深静脉血栓形成和肺栓塞形式的静脉血栓栓塞性疾病是全髋关节置换术后的主要风险。依诺肝素,一种低分子量肝素,已被证明可降低全髋关节置换术后深静脉血栓形成的发生率。华法林,一种口服抗凝剂,长期以来一直用于降低全髋关节置换术后深静脉血栓形成的风险。
我们比较了依诺肝素和调整剂量的华法林在预防全髋关节置换术后住院期间临床上重要的静脉血栓栓塞性疾病(定义为远端或近端深静脉血栓形成或肺栓塞,或两者兼有)方面的安全性和有效性。我们还评估了出院后三个月内静脉血栓栓塞性疾病的并发症发生率和死亡率。
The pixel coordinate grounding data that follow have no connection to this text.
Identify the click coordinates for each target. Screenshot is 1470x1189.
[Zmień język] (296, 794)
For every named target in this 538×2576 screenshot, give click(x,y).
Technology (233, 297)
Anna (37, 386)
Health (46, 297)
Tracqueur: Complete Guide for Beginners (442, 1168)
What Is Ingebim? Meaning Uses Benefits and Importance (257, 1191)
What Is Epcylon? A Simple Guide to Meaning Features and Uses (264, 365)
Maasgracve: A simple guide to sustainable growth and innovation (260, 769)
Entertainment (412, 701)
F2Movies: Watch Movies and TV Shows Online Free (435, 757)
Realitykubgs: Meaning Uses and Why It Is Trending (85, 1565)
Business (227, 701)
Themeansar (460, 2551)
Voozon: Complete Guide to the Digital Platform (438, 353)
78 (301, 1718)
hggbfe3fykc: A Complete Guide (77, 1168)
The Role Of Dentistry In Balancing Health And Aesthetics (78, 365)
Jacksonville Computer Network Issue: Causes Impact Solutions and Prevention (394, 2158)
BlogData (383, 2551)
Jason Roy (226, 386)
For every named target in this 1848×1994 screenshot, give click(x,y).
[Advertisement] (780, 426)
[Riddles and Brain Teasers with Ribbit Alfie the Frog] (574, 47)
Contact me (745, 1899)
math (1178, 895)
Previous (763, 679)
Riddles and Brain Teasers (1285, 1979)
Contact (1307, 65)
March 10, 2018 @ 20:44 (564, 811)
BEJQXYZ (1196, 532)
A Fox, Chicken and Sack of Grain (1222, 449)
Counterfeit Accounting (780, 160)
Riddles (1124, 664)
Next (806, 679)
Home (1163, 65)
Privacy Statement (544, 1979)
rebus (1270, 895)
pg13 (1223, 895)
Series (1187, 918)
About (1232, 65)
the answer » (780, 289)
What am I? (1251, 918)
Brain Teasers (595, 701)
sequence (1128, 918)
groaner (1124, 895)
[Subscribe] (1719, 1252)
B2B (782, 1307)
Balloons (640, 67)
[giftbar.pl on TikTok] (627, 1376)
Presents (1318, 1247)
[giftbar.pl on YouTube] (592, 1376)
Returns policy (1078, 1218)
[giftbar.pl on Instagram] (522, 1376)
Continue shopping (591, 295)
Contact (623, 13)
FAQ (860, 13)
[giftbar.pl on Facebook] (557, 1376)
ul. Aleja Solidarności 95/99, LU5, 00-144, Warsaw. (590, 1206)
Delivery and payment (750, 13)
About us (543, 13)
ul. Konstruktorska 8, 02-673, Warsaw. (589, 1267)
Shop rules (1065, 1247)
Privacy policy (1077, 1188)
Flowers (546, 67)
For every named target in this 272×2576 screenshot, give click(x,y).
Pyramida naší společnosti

156个中心的3011名患者在住院期间被随机分配接受依诺肝素注射或调整剂量华法林口服的预防性治疗。在研究期间,接受依诺肝素治疗的1516名患者中有55名(3.6%),接受华法林治疗的1495名患者中有56名(3.7%)发生了静脉血栓栓塞性疾病。21名患者(0.7%),其中包括接受依诺肝素治疗的4名(0.3%)和接受华法林治疗的17名(1.1%)(p = 0.0083)在住院期间发生了静脉血栓栓塞性疾病。出院后,90名患者(3.0%)发生了静脉血栓栓塞性疾病:接受依诺肝素治疗的51名(3.4%)和接受华法林治疗的39名(2.6%)。一名接受依诺肝素治疗的患者因肺栓塞死亡,尸检证实。另有3名患者(1名接受依诺肝素治疗,2名接受华法林治疗)死亡,死亡归因于静脉血栓栓塞性疾病;然而,未进行尸检。26名患者(0.9%)(18名接受依诺肝素治疗,8名接受华法林治疗)发生了临床上重要的出血。
住院治疗方案采用依诺肝素(每12小时30毫克)或调整剂量的华法林,平均治疗7.3天,可预防静脉血栓栓塞性疾病,全髋关节置换术后三个月的总体发病率和死亡率分别为3.7%和0.6%,主要出血并发症发生率极低(0.9%)。在住院期间,接受依诺肝素治疗的患者静脉血栓栓塞性疾病的发生率低于接受调整剂量华法林治疗的患者(p = 0.0083)。停药后这种益处消失,出院后三个月两组之间静脉血栓栓塞性疾病的发生率没有差异。